#### [WRITTEN TASK]
Copy the data exactly, from the line containing "The height and" through the end of the data, including both ends.

#### [DATASET]
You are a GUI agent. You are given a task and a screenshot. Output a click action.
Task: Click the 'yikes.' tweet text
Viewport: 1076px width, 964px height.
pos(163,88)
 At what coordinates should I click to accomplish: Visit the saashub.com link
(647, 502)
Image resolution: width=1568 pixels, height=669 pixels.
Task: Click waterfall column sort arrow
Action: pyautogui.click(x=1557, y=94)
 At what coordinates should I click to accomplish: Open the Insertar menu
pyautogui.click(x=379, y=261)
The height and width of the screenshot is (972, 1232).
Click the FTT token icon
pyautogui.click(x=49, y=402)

#### [EXERCISE OUTPUT]
The height and width of the screenshot is (972, 1232).
Click the FTT token icon
pyautogui.click(x=49, y=402)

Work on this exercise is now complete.